In praise of STLE thought leaders
They are the first cause in creating the products that keep the world moving.   

ONE AREA WHERE STLE DEPARTS from many others professional societies and trade associations is membership composition. Organizations like STLE typically serve one primary occupation, which means that a benefit created for one member tends to work for all.

STLE casts a much broader membership net. Because our organization serves so many different areas of lubrication engineering and tribology research, it’s easy to come up with at least 10 or so different job titles all fitting under the STLE name. Some STLE members manage lube programs for multimillion- dollar pieces of machinery; others run the mechanical engineering departments in major universities. This makes creating member services a trickier proposition.

To help meet this challenge, earlier this year STLE commissioned Association Laboratory Inc. (ALI), a Chicago-based consultancy, to learn more about the issues our members deem most important to their employers and their individual jobs. The survey was conducted in March and April, and 538 members took the time to participate, an impressive 15% response rate.

The ALI report was revealing, particularly for that category of membership we call “thought leaders.” These are the people whose primary function is conducting the technical research that results in the commercial products the rest of us sell, service and support.

How do thought leaders differ from STLE’s industrial members? According to the ALI report, thought leaders:

  • Perceive different environmental threats
  • Seek different types of information
  • Place value on different member benefits
  • Rely on different information sources
  • Seek information on different topics.

What does this mean in practical terms? The ALI report was revealing there, too. When asked about the three external and market forces that will have the most impact on their organizations, both the industry and research sides of STLE agreed on the No. 1 trend—global economic uncertainty. But thought leaders listed the next two critical trends as:

  • Failure to translate technical advances into practical applications
  • Reduction in government funding for research.

In contrast, lubricant manufacturers and suppliers listed their next two key market forces as:

  • Increasing pressure for environmental regulation/scrutiny within our industry
  • Increasing cost of regulatory compliance.

Digging beyond the top three responses, other areas that our thought leaders emphasized far more heavily than their industry counterparts included:

  • Reduction in commercial and independent funding research.
  • Fewer young technicians or scientists entering the tribology and lubrication fields.

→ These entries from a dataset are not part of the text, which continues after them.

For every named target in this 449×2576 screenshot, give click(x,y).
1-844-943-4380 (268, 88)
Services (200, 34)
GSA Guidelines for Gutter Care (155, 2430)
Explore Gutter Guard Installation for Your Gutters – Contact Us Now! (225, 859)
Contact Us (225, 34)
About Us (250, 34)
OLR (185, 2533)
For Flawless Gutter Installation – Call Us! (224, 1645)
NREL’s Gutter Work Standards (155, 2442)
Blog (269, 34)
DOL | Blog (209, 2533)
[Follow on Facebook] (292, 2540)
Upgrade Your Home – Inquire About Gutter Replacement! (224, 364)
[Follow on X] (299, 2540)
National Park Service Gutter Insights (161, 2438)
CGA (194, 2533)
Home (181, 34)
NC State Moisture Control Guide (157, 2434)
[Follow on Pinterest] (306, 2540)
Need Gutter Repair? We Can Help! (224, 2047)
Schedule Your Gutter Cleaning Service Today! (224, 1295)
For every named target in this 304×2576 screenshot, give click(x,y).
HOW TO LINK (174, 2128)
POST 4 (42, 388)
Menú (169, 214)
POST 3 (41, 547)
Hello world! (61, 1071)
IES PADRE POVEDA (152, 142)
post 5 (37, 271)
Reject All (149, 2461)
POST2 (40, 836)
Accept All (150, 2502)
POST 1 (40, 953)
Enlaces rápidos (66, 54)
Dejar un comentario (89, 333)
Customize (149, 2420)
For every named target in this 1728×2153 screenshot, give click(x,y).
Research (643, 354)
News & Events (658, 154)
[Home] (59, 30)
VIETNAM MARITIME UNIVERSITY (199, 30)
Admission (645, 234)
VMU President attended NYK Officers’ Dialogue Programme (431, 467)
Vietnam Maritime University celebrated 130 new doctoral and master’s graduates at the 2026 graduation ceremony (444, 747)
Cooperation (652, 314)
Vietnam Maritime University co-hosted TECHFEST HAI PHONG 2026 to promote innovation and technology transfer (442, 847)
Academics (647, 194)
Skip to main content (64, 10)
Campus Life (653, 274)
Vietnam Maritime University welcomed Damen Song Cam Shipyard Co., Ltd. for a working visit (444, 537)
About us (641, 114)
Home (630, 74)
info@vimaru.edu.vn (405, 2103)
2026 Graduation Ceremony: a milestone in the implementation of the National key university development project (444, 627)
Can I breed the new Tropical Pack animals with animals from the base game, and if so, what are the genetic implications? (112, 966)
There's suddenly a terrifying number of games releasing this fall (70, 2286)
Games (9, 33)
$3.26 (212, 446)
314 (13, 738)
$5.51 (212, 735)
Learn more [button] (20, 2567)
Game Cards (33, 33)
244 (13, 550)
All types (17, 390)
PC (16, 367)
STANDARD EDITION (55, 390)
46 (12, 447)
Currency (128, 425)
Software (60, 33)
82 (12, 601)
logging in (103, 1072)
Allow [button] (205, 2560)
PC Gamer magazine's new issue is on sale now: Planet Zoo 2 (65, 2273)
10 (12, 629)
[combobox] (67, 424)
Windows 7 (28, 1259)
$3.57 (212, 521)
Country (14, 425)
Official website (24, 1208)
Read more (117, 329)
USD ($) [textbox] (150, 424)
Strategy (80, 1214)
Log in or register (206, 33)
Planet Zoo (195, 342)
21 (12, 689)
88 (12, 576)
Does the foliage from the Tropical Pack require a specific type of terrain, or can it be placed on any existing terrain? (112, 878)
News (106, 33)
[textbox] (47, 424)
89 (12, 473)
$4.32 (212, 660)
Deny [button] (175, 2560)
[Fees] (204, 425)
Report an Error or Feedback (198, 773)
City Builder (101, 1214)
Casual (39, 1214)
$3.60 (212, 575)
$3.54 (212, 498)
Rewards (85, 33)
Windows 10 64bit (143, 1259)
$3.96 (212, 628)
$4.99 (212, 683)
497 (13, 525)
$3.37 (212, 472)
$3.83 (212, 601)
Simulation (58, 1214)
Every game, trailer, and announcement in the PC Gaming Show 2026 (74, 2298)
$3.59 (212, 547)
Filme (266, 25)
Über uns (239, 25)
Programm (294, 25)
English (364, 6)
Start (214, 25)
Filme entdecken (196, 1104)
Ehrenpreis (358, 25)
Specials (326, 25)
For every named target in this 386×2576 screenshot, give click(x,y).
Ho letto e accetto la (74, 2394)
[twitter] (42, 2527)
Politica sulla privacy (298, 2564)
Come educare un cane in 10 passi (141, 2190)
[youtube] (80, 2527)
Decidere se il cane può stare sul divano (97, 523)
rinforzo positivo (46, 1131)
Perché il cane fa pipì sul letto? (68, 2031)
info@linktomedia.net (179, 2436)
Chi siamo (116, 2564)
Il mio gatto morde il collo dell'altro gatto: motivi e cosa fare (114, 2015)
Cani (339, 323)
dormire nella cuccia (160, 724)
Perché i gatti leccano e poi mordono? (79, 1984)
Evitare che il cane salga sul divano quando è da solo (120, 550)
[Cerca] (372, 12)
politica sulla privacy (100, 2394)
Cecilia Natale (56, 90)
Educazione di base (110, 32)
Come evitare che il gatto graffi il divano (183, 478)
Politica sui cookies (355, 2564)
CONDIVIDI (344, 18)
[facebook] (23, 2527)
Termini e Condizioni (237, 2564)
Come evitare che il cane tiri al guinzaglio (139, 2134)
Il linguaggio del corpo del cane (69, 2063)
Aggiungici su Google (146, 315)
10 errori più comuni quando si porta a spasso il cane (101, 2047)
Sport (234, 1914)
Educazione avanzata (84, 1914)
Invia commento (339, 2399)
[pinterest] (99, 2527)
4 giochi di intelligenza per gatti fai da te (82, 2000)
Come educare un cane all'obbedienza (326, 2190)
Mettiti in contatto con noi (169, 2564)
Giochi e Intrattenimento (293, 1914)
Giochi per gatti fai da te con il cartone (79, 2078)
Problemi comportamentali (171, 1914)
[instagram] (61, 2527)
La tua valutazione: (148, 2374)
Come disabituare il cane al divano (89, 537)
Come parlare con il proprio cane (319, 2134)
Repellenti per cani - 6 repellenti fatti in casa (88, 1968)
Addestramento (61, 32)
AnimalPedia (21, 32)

The rest of us are wise to heed the warning our thought leaders are sounding on diminishing levels of research funding. After all, no new research, no new products.

How well is STLE meeting the challenge of serving our members? I’m happy to report the news is encouraging on this front. According to the ALI report:

  • More than half of STLE’s members are highly satisfied with the organization, and almost all others are moderately satisfied.
  • 70 percent of STLE members expect to continue their membership.
  • More than half our members rate their satisfaction level as either a six or seven on a 1-to-7 scale.
  • Employers, who typically pay their employee’s dues, also see value in the society.

So please join me in tipping our collective hats to this critically important category of STLE membership. Thank you, thought leaders, for being the first cause in creating the products that keep the world moving.